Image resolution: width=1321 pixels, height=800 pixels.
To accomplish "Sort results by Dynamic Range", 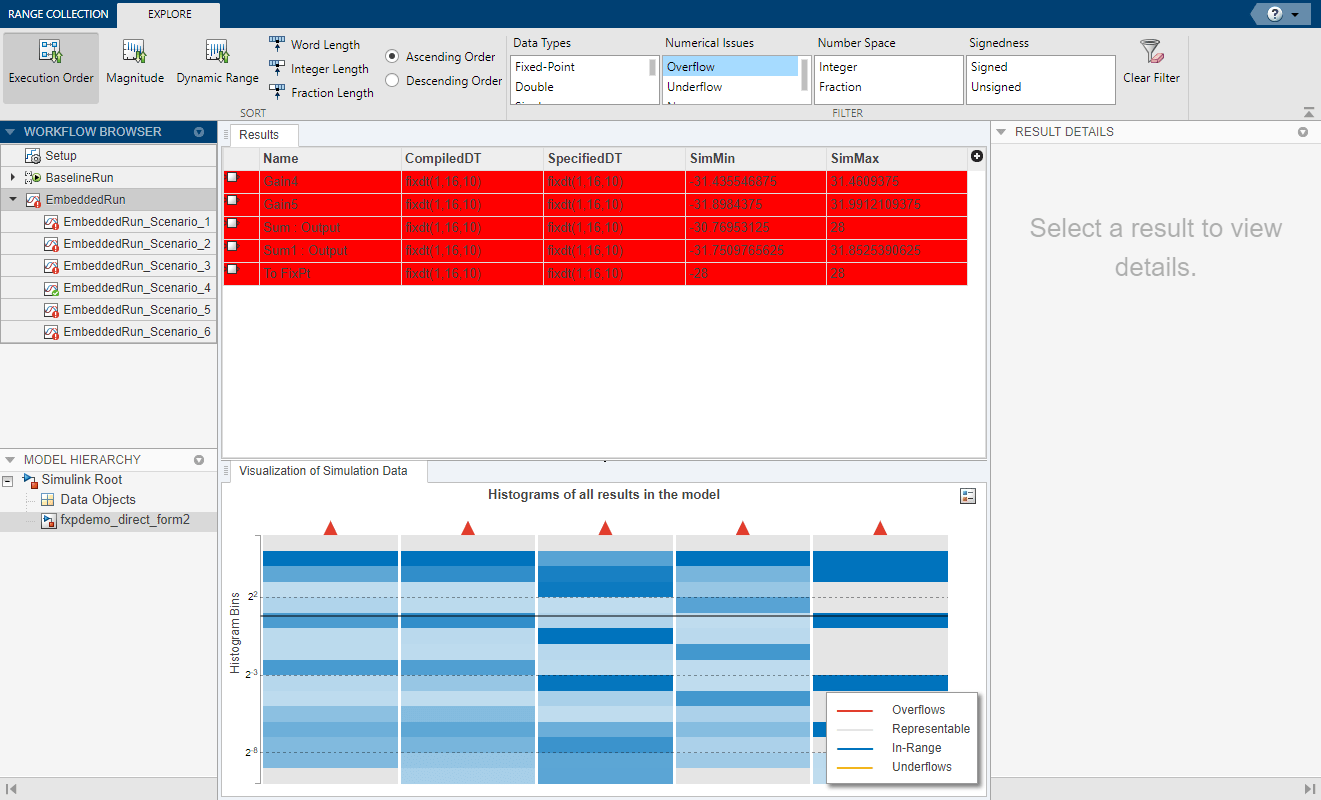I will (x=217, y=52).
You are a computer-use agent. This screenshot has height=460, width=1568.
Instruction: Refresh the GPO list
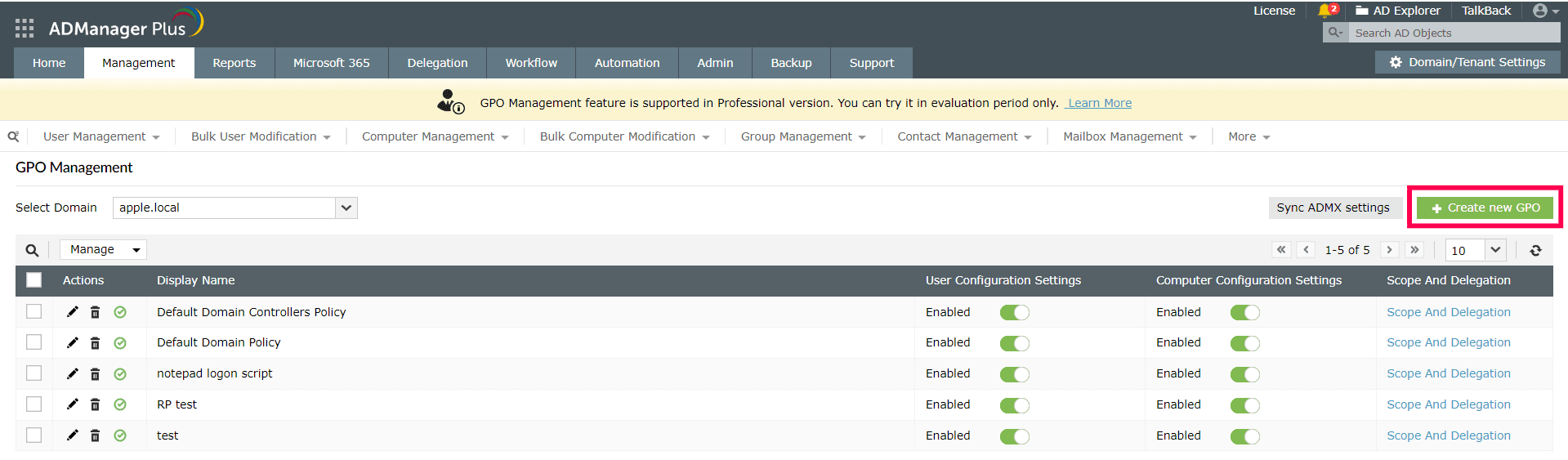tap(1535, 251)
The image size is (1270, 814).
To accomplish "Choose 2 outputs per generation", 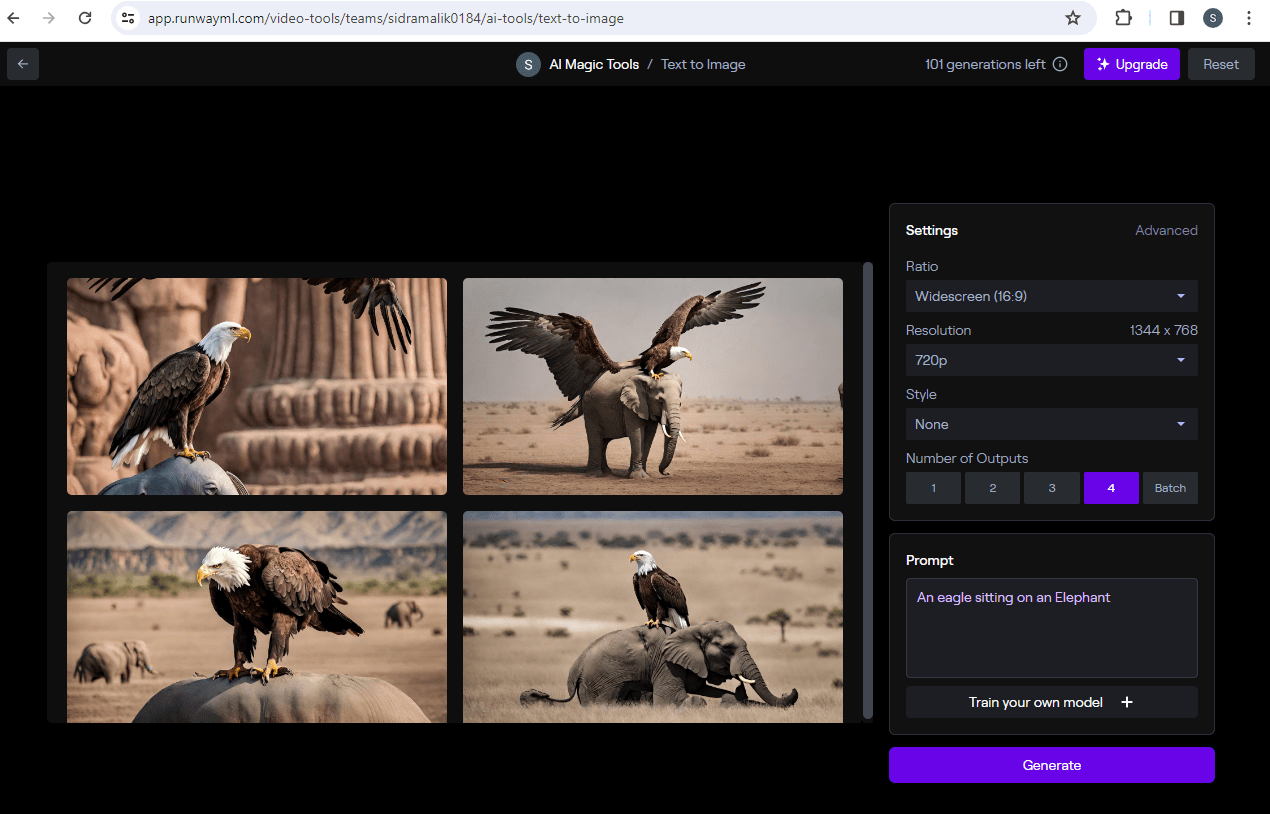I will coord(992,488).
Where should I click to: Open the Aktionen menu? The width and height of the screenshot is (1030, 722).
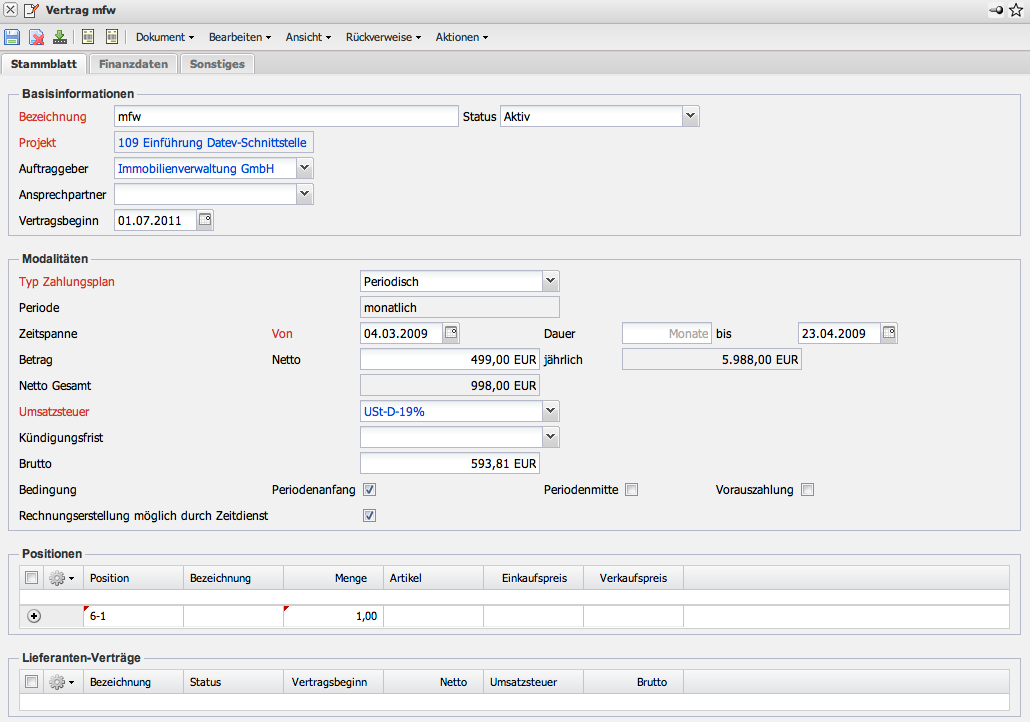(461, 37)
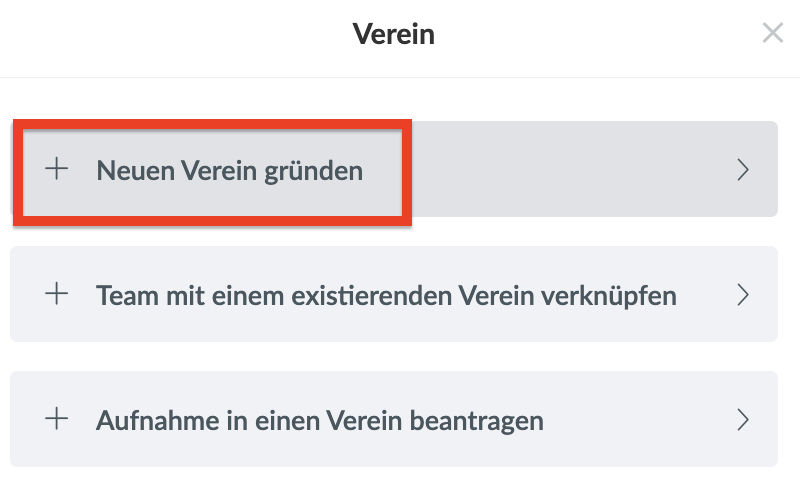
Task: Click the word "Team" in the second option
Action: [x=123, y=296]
--------------------------------------------------
REQUIREMENT
Retype the lines exactly as they appear, beginning with the line that contains "Where should I" and ending with the final line of the entries, and omit the pictures.

WRITTEN RESPONSE
Where should I click to: Open the Aktionen menu? The width and height of the screenshot is (1030, 722).
(461, 37)
Task: Click the word "Team" in the second option
Action: [x=123, y=296]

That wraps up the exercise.